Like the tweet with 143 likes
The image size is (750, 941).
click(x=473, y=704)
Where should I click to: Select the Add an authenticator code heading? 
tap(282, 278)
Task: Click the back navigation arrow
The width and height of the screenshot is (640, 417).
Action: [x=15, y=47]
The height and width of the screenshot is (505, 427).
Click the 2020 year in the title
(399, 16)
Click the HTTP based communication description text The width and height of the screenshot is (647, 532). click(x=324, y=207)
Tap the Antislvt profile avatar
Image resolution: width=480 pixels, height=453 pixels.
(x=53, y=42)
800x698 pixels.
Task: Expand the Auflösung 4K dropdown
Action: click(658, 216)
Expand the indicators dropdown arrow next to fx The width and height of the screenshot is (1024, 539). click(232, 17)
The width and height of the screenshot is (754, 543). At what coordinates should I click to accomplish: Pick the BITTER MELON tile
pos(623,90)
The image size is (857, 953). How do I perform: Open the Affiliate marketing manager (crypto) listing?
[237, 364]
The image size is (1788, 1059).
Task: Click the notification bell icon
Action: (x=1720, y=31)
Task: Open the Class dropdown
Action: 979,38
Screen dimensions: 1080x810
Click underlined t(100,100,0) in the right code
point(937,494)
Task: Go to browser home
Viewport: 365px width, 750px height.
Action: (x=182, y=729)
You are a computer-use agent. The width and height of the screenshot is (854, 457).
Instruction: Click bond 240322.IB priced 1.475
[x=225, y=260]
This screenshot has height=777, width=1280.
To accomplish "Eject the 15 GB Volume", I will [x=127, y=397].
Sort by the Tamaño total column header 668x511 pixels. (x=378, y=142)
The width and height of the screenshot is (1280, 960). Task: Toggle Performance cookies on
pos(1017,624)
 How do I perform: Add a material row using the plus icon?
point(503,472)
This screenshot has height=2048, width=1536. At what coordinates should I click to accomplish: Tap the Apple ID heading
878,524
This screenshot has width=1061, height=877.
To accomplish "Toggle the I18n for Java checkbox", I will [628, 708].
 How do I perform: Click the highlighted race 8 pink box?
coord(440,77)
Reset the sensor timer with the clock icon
—————
Exactly how many lines in the listing above contain the string "arrow"? Give the number without comment.

2